Posted by janna (68.211.195.211) on 17:21:05 10/04/07

Question need help to answer.

In "A Room of One's Own," why does Virginia Woolf think it would have been impossible for a woman of Shakespeare's time to have written plays of the level of Shakespeare's plays?

Wrong Room

Posted by Laura (board editor) on 13:10:58 26/04/07

You've turned to the wrong 'room' Janna, as this room has a view and is Forster's... :) But I can give you a bit of a (late) answer nevertheless. There are two things that come to mind immediately: women in those days did not have the access to (higher) education that wealthy men or men hobnobbing with the wealthy had. Women were not at all viewed as rational creatures and so the level of education that clearly shows in Shakespeare's plays, both in form and content, would have been hard to get by for women, barring perhaps a few that had the privilige of having both access and leisure to develop themselves intellectually. Of course women had the same intellectual possibilities - there were just less opportunities. Even hundreds of years later it was still held that women who developed their intellectual faculties would be less fertile...

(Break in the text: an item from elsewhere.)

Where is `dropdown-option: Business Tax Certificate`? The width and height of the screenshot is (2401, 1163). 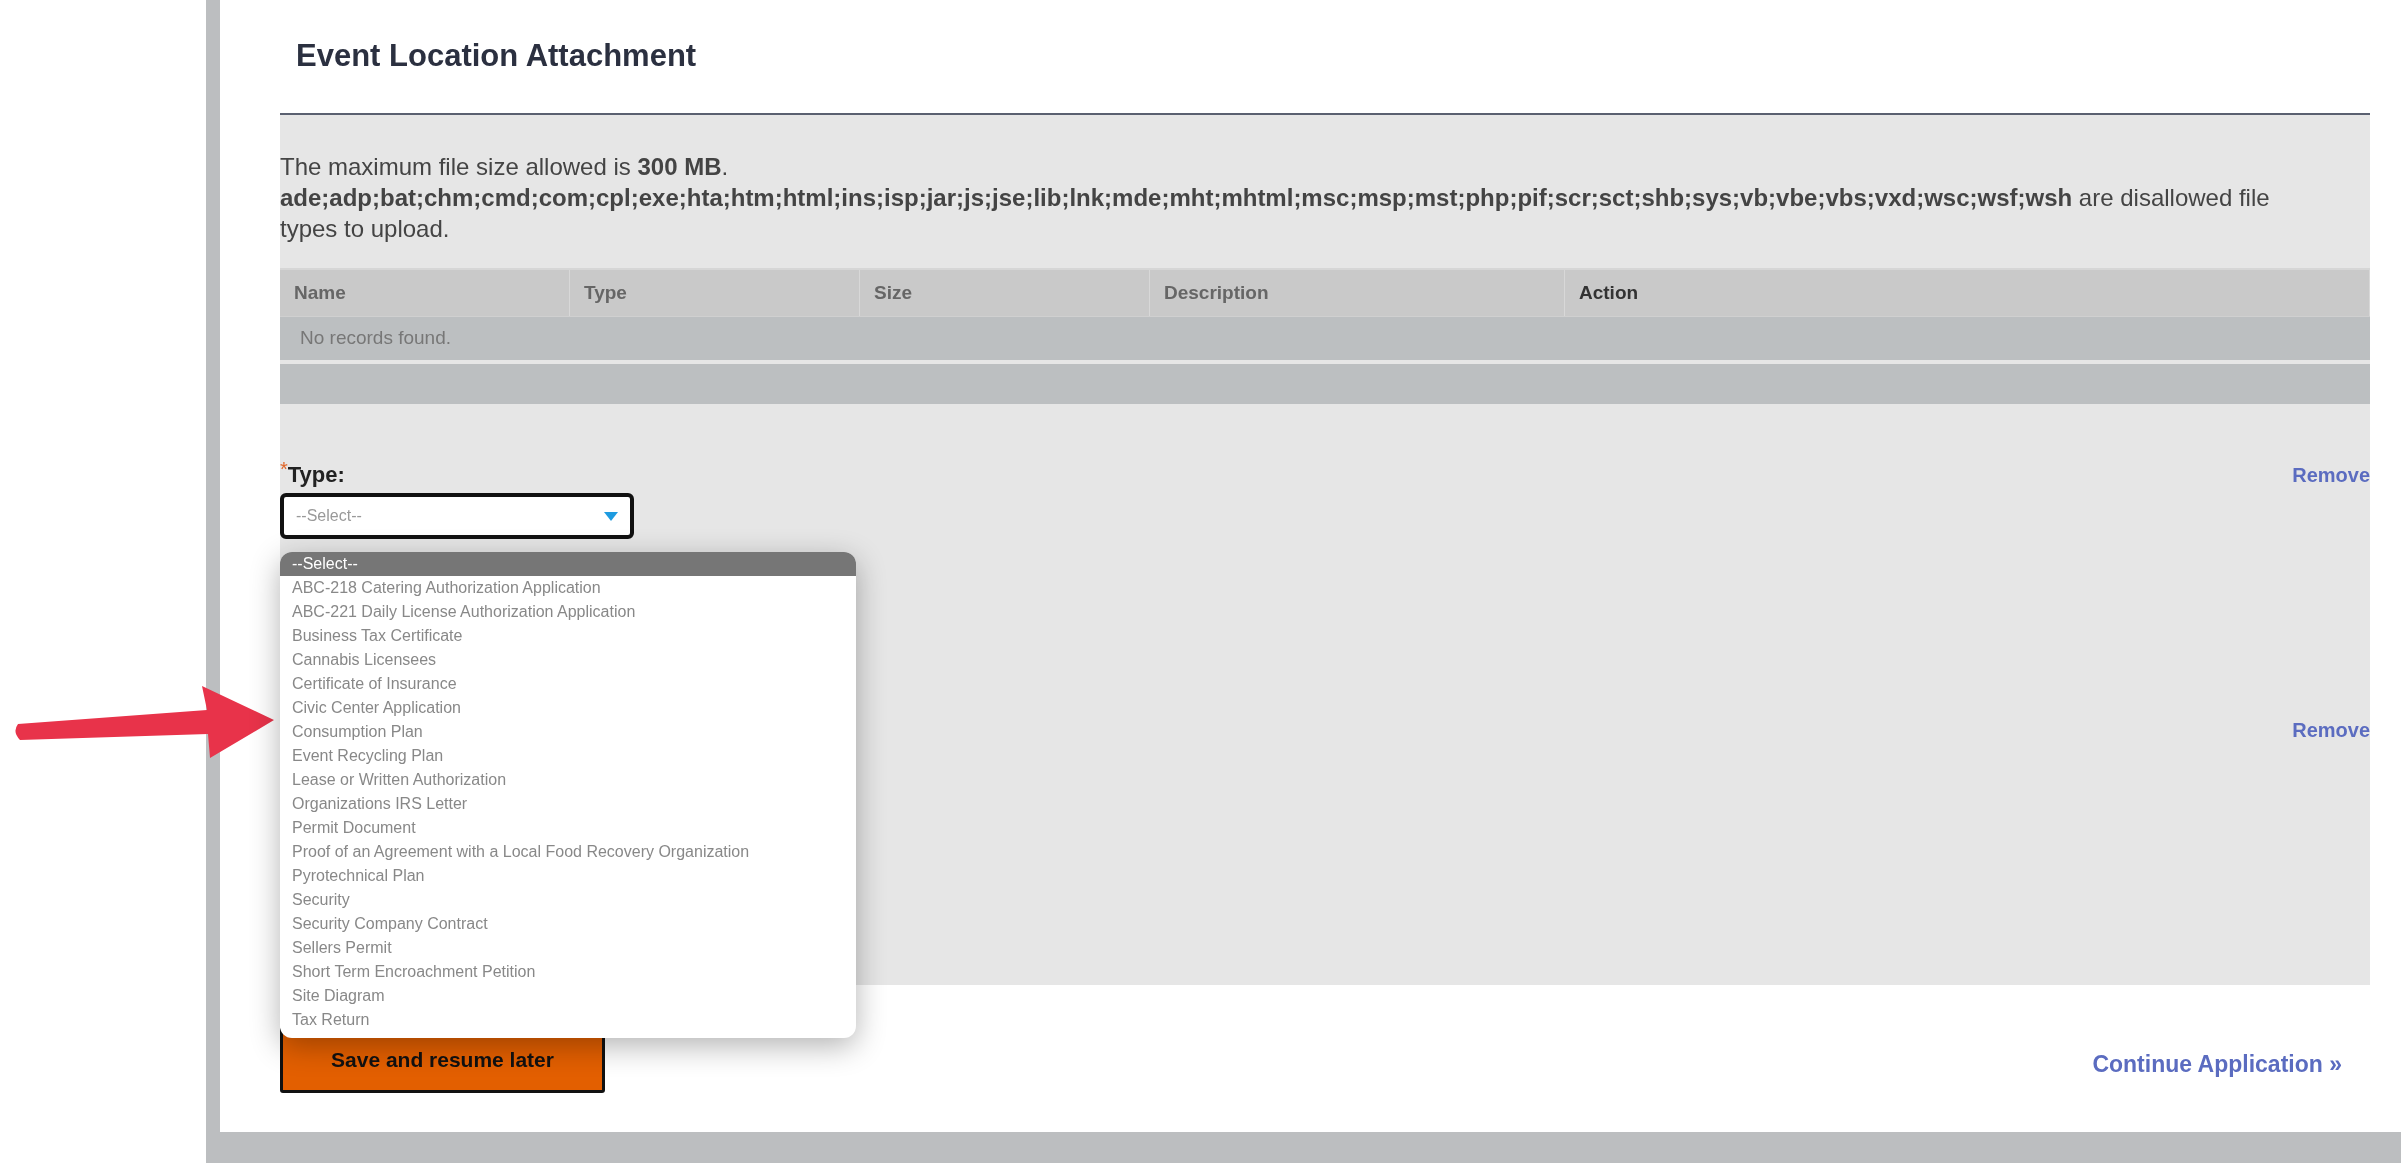
dropdown-option: Business Tax Certificate is located at coordinates (568, 636).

Another aspect would have been that a female playwright would have been received, however good she might be, not with praise but with scorn and ridicule. Thus it would have been very hard to have this profession in those years. Even when, in the days of the Enlightenment, female writers were more prolific than their male counterparts, those women had to almost apologise for seeking the spotlight with their writings: a woman had to be modest or she was in the danger of being completely ostracized.